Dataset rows
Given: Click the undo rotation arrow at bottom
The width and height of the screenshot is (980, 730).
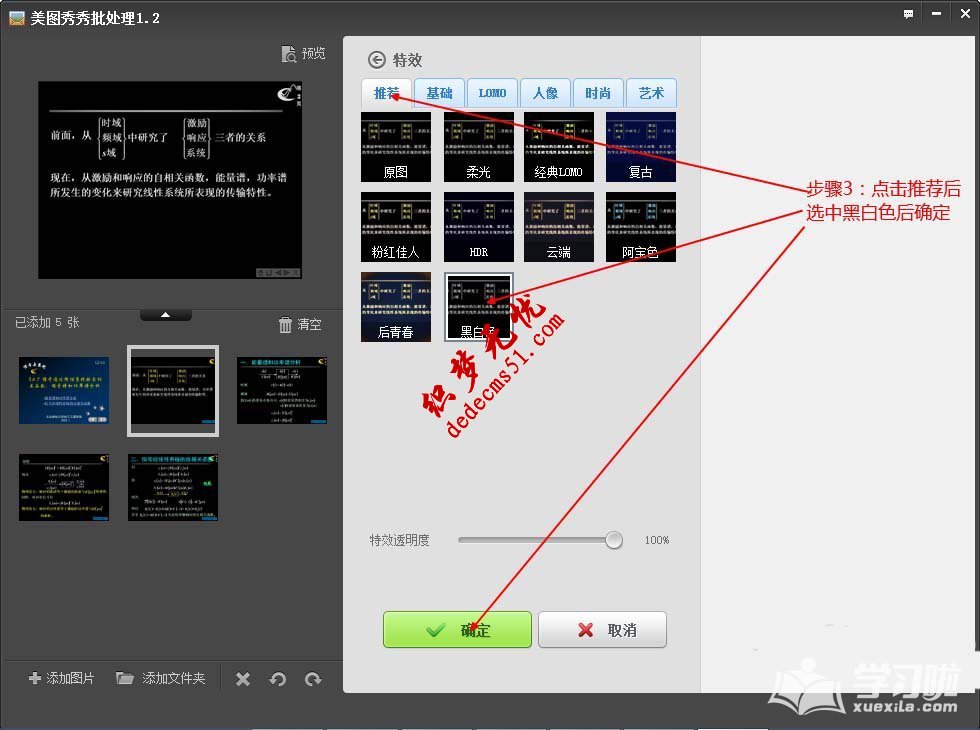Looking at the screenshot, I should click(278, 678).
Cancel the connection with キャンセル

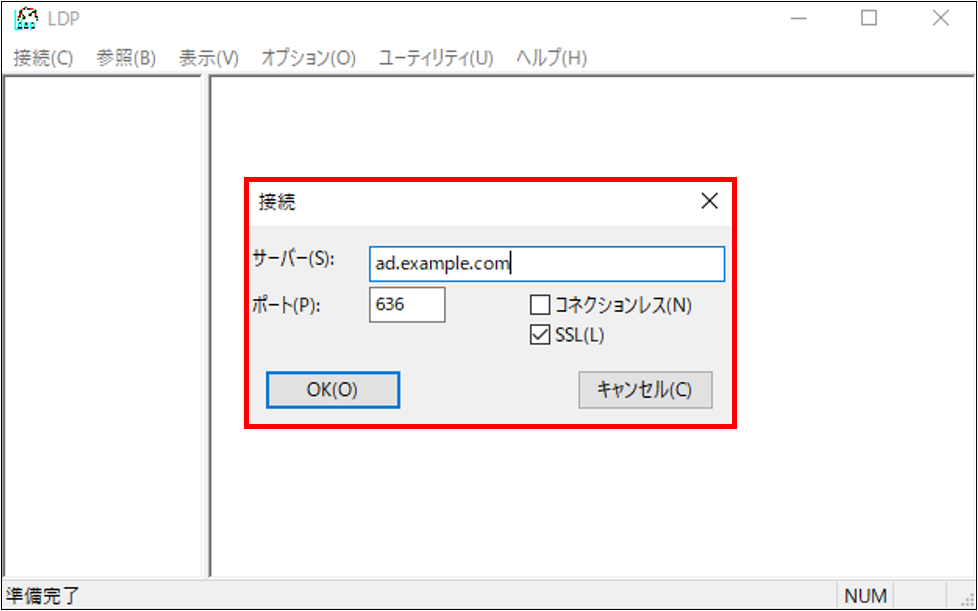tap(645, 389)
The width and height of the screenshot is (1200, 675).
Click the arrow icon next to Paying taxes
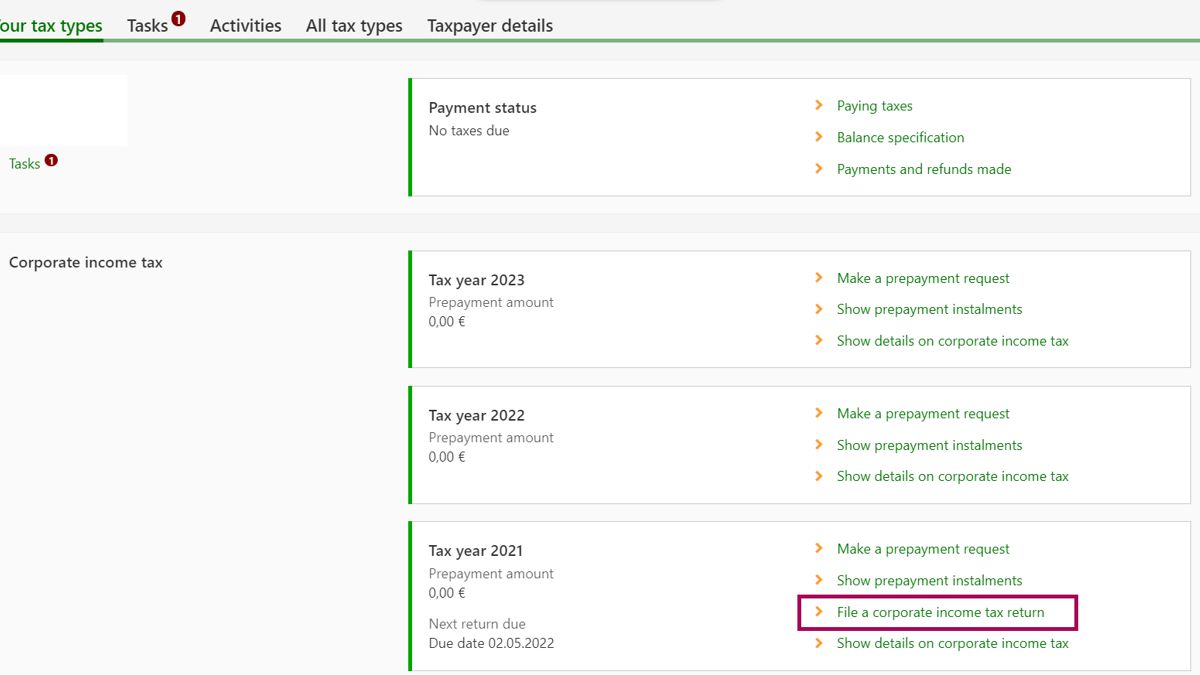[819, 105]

→ Exercise description: Swap "arrow" for "symbol" in every one of the lines above and leave everything else unchanged. Leave the pictures out of your answer.

→ Full response:
Given: Click the undo rotation symbol at bottom
The width and height of the screenshot is (980, 730).
Looking at the screenshot, I should click(278, 678).
Cancel the connection with キャンセル

tap(645, 389)
The width and height of the screenshot is (1200, 675).
Click the symbol icon next to Paying taxes
[819, 105]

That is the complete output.